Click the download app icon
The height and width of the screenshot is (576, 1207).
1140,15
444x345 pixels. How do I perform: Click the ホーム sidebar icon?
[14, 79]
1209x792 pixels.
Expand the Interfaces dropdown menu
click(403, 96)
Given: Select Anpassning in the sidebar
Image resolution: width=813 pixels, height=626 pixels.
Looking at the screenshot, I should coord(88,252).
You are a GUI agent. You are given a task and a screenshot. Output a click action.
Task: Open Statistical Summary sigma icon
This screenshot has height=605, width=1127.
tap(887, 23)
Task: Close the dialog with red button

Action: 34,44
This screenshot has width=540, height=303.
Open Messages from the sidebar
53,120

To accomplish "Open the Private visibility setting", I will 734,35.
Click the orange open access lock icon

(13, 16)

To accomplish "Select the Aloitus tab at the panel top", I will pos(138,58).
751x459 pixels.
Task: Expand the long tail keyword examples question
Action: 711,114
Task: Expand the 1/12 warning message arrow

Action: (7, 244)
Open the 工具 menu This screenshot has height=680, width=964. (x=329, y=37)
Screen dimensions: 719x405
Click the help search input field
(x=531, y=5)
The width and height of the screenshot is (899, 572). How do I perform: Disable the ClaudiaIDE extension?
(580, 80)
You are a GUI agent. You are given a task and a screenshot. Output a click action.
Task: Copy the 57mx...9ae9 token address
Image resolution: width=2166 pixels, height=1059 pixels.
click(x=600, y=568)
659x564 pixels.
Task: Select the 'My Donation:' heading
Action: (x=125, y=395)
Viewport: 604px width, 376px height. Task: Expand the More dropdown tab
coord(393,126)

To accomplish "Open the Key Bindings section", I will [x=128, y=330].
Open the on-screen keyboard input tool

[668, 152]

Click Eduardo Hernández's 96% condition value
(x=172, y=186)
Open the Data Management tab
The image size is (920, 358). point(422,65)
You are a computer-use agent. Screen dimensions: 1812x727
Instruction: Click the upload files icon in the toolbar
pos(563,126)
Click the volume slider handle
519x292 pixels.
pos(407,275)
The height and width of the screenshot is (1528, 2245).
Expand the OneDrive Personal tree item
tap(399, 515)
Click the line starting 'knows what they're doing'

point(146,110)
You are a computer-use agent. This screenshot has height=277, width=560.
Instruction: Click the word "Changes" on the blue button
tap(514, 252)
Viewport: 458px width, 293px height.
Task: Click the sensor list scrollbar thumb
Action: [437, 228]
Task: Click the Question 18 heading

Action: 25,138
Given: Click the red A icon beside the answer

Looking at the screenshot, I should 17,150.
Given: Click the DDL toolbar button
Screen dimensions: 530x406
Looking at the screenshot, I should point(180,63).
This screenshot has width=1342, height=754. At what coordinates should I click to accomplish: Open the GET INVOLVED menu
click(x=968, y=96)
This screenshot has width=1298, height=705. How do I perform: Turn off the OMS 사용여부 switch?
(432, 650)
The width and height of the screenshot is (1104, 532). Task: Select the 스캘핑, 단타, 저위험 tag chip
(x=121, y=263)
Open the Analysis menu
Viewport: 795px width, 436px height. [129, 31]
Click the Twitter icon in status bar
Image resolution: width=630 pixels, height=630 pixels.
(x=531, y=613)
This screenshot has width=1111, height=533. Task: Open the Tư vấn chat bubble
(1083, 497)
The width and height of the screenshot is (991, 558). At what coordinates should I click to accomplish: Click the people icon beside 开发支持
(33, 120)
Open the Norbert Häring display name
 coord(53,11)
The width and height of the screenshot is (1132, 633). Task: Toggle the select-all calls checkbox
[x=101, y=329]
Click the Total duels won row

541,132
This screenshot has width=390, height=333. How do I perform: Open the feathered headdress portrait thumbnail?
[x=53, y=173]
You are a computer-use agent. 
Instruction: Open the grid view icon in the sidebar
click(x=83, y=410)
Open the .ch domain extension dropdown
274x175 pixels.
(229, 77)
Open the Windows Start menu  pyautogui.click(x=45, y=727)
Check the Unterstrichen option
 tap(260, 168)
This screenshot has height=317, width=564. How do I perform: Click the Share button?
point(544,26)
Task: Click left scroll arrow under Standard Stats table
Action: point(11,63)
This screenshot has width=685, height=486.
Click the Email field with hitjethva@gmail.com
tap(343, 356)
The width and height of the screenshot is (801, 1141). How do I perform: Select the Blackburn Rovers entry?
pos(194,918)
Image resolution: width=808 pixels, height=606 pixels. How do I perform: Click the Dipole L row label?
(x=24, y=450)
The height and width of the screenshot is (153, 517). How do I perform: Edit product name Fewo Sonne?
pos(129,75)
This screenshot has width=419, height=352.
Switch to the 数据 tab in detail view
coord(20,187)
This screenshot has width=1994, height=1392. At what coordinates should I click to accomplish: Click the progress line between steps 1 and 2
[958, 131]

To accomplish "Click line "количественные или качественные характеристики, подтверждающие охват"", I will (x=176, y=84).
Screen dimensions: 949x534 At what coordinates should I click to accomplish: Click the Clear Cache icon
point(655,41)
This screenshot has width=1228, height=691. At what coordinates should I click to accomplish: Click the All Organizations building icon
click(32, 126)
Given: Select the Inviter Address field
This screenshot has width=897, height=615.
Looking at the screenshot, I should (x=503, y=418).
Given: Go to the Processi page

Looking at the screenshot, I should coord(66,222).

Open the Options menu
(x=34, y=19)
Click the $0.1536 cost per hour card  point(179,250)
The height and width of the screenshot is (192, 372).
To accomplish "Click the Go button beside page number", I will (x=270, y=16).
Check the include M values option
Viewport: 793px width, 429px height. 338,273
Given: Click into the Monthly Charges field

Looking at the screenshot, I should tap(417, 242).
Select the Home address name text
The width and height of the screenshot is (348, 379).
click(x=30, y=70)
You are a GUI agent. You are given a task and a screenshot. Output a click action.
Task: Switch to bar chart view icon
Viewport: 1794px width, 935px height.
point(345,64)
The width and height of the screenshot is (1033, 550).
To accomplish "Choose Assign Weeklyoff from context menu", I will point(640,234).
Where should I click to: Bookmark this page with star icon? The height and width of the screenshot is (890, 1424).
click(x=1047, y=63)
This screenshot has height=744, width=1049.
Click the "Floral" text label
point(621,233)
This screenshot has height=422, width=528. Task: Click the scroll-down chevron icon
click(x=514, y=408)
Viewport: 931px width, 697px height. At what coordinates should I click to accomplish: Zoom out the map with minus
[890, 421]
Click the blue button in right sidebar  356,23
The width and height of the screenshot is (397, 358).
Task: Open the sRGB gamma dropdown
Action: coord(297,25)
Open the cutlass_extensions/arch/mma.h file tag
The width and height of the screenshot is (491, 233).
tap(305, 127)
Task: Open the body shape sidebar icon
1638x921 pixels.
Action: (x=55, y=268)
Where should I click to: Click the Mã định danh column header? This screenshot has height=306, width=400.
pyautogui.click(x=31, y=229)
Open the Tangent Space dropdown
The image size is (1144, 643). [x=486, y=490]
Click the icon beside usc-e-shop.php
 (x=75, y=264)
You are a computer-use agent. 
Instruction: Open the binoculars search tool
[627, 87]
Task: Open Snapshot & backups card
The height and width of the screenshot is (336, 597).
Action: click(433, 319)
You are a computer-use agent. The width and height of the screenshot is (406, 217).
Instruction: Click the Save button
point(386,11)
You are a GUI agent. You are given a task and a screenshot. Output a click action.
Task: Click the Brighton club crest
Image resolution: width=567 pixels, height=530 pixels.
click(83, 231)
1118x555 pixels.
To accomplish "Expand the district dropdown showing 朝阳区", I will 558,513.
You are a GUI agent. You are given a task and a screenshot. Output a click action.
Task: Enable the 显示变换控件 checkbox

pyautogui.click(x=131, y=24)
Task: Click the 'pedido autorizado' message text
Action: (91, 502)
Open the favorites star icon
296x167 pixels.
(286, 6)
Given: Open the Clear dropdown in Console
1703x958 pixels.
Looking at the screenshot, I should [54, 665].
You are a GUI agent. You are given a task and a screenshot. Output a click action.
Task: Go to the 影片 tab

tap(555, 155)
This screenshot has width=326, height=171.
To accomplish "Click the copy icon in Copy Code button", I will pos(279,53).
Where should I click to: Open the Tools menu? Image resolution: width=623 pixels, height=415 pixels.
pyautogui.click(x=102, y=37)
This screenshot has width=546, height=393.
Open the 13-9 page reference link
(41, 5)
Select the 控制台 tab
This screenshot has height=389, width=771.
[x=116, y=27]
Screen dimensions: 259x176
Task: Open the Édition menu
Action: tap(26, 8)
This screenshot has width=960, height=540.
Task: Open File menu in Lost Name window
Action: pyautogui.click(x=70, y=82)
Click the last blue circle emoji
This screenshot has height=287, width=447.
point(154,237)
-=-=-
The problem = Reproduce the entries above verbatim, from the line containing "Where should I click to: Bookmark" up to and including the line containing "Action: coord(297,25)".

Right answer =
Where should I click to: Bookmark this page with star icon? The height and width of the screenshot is (890, 1424).
click(x=1047, y=63)
This screenshot has height=744, width=1049.
Click the "Floral" text label
point(621,233)
This screenshot has height=422, width=528. Task: Click the scroll-down chevron icon
click(x=514, y=408)
Viewport: 931px width, 697px height. At what coordinates should I click to accomplish: Zoom out the map with minus
[890, 421]
Click the blue button in right sidebar  356,23
The width and height of the screenshot is (397, 358).
Task: Open the sRGB gamma dropdown
Action: coord(297,25)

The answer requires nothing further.